Well, I had to quit playing in Bob Dylan’s band because I was very ill, and my life is more important than being up on stage. I had a couple of instances where I was hemorrhaging internally, but I’m OK now, after going through a couple months of rejection after the liver transplant. But I’ve already made up my mind that if I really do reject, I will die. I’m not going through this again. I have to take so many medications and shots, now. I became an insulin-dependent diabetic, and I wasn’t told that any of this stuff was going to happen to me by the doctors. The steroids I have to take ruin your pancreas and your bones, and you know, I never was much of a druggie. If I had to hang out with someone who had to puff on something, then that was it, but I didn’t have time to just sit around and get high. You have to be straight when you are in the position I was in, you know? I mean, you can’t ask Bob Dylan to tune his own guitar—forget about it. He can’t even take a shower…how can he tune his guitar (laughs)?

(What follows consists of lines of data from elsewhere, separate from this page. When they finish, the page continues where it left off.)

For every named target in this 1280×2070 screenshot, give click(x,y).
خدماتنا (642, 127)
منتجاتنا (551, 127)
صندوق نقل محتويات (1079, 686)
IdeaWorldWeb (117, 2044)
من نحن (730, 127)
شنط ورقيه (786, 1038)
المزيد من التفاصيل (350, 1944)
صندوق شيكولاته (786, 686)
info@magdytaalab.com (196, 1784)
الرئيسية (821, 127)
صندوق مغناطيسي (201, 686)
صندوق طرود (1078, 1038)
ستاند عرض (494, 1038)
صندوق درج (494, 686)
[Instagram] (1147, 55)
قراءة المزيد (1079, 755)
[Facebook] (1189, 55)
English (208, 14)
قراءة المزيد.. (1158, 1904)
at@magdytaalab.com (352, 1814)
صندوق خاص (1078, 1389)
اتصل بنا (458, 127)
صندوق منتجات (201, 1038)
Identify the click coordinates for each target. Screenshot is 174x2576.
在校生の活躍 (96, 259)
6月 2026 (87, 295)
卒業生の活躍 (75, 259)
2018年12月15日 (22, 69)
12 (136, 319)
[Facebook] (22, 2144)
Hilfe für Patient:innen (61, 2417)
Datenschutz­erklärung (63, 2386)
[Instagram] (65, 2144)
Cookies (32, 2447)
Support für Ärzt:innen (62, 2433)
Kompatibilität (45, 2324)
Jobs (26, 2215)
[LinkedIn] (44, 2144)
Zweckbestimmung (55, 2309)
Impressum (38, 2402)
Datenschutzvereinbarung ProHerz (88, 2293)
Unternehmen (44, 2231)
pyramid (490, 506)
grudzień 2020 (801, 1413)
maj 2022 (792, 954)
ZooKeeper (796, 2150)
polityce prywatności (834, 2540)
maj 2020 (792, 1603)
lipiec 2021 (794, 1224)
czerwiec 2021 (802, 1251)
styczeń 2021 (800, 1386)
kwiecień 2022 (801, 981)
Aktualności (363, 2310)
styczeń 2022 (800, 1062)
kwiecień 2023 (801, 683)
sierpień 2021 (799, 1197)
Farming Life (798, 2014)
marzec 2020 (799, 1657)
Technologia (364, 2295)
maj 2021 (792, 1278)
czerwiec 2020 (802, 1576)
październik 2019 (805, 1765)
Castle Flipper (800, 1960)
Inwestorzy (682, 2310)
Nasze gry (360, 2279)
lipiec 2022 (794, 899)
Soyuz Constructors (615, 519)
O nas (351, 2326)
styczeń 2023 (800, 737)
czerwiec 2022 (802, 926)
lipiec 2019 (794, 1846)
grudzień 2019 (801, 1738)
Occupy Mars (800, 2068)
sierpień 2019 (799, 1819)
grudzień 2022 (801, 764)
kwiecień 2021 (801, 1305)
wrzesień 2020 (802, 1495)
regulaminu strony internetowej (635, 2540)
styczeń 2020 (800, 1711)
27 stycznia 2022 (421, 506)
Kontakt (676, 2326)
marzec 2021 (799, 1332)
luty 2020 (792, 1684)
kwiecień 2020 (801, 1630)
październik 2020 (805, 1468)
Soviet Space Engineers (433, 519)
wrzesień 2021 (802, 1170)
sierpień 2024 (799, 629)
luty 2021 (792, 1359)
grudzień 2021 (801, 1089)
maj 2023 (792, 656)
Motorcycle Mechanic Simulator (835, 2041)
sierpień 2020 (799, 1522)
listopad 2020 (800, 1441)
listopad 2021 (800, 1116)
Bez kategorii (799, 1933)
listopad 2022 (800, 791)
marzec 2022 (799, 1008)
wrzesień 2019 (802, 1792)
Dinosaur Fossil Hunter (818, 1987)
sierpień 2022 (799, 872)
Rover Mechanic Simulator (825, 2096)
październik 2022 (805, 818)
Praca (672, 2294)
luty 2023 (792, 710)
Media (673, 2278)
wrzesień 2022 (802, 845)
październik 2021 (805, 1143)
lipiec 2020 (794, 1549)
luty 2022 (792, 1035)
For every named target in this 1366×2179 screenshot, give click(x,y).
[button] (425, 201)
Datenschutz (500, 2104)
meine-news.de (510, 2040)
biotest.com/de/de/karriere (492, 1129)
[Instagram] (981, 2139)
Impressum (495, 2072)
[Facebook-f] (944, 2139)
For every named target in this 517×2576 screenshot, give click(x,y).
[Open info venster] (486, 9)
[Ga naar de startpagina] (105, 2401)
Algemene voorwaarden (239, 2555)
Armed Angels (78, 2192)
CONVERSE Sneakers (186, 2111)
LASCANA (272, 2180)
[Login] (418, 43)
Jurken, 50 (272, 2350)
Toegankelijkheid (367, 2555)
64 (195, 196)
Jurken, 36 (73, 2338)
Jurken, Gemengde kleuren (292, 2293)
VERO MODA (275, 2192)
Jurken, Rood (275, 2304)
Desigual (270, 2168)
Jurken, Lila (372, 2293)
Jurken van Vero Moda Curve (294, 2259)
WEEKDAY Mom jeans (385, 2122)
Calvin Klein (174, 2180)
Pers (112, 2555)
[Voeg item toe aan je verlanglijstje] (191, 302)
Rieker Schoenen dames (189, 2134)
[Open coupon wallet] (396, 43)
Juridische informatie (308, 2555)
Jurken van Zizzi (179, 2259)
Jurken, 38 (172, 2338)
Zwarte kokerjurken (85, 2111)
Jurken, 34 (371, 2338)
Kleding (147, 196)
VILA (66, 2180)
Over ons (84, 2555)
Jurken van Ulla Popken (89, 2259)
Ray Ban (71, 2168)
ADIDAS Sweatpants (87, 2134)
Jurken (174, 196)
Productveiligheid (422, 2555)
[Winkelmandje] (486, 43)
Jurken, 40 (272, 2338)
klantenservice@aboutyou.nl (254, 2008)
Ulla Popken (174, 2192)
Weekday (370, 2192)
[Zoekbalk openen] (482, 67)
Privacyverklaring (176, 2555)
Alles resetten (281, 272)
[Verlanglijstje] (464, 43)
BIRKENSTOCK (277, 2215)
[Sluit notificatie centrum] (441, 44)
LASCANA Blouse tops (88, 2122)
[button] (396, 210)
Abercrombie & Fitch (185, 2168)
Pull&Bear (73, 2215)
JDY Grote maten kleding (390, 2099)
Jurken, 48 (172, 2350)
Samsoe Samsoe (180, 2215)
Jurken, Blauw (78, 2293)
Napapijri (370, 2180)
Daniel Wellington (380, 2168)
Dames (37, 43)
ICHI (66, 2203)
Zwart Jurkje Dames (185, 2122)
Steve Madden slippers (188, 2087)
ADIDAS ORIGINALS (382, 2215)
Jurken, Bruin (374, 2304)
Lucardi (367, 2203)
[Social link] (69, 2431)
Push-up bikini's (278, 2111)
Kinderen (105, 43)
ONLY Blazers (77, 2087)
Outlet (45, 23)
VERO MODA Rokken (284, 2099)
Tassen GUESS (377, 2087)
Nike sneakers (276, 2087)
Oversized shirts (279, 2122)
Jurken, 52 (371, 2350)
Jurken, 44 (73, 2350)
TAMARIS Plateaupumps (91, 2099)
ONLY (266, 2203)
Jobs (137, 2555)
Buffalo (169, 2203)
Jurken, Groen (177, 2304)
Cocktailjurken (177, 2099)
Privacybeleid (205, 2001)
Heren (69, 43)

Well, we hope things continue to get better for you.
Yeah, I’m feeling better. I don’t get many calls from Dylan, or Neil Young, or anyone I ever worked for, but that’s fine. You have to realize that when they need you, they’ll use you, and when they don’t think they can use you, they don’t need you. There’s always someone behind you to take your place, and even if they can’t really do the job, there are plenty of “yes” people available. I guess I have become very jaded about giving a chance to a younger person or even an older one. I usually say, “Well, if you haven’t done it by now, how can you do it now?” That’s life. If Chuck Berry had been a white man, he would have been the King of Rock & Roll.